A sticky service has two flavors, ordinary sticky and wildcard sticky. Sticky services enable concurrent application-level sessions over multiple TCP connections to share in-state memory (application session state).

Ordinary sticky services enable a client to share state between multiple concurrent TCP connections. The client is said to be “sticky” toward that server instance listening on a single port. The client is guaranteed that all requests go to the same server instance, provided that instance remains up and accessible and the load-balancing policy is not changed while the service is online.

For example, a web browser on the client connects to a shared IP address on port 80 using three different TCP connections. However, the connections exchange cached session information between them at the service.

A generalization of a sticky policy extends to multiple scalable services that exchange session information in the background and at the same instance. When these services exchange session information in the background and at the same instance, the client is said to be “sticky” toward multiple server instances on the same node listening on different ports .

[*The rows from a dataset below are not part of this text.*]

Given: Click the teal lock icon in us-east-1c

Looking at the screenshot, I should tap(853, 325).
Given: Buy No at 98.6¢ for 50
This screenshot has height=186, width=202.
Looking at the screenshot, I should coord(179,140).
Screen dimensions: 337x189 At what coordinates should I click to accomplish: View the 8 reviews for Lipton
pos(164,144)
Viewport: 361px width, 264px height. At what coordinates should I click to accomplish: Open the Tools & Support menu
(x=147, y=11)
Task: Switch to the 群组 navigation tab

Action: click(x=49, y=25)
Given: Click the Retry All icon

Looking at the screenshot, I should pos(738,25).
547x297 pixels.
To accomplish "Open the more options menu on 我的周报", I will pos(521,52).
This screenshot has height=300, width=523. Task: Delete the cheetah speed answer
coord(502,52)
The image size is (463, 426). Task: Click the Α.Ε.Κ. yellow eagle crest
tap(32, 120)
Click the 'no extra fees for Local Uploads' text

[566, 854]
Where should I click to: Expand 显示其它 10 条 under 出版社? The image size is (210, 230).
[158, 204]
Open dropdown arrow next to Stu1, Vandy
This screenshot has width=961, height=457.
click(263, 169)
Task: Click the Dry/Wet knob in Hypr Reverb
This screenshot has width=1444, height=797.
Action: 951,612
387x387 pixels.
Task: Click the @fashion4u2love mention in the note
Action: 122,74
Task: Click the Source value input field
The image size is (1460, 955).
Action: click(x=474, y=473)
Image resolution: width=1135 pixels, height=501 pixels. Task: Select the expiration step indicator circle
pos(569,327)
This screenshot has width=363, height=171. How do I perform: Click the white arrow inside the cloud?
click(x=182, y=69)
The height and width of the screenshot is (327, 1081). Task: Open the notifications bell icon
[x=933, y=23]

For example, a customer on an e-commerce site fills the shopping cart with items by using HTTP on port 80. The customer then switches to SSL on port 443 to send secure data to pay by credit card for the items in the cart.

Wildcard sticky services use dynamically assigned port numbers, but still expect client requests to go to the same node. The client is “sticky wildcard” over pots that have the same IP address.

A good example of this policy is passive mode FTP. For example, a client connects to an FTP server on port 21. The server then instructs the client to connect back to a listener port server in the dynamic port range. All requests for this IP address are forwarded to the same node that the server informed the client through the control information .

For each of these sticky policies, the weighted load-balancing policy is in effect by default. Therefore, a client's initial request is directed to the instance that the load balancer dictates. After the client establishes an affinity for the node where the instance is running, future requests are conditionally directed to that instance. The node must be accessible and the load-balancing policy must not have changed.

Additional details of the specific load-balancing policies are as follows.

Failback Settings

Resource groups fail over from one node to another. When this failover occurs, the original secondary becomes the new primary. The failback settings specify the actions that will occur when the original primary comes back online. The options are to have the original primary become the primary again (failback) or to allow the current primary to remain. You specify the option you want by using the Failback resource group property setting.

If the original node that hosts the resource group fails and reboots repeatedly, setting failback might result in reduced availability for the resource group.

Data Services Fault Monitors

Each Sun Cluster data service supplies a fault monitor that periodically probes the data service to determine its health. A fault monitor verifies that the application daemon(s) are running and that clients are being served. Based on the information that probes return, predefined actions such as restarting daemons or causing a failover can be initiated.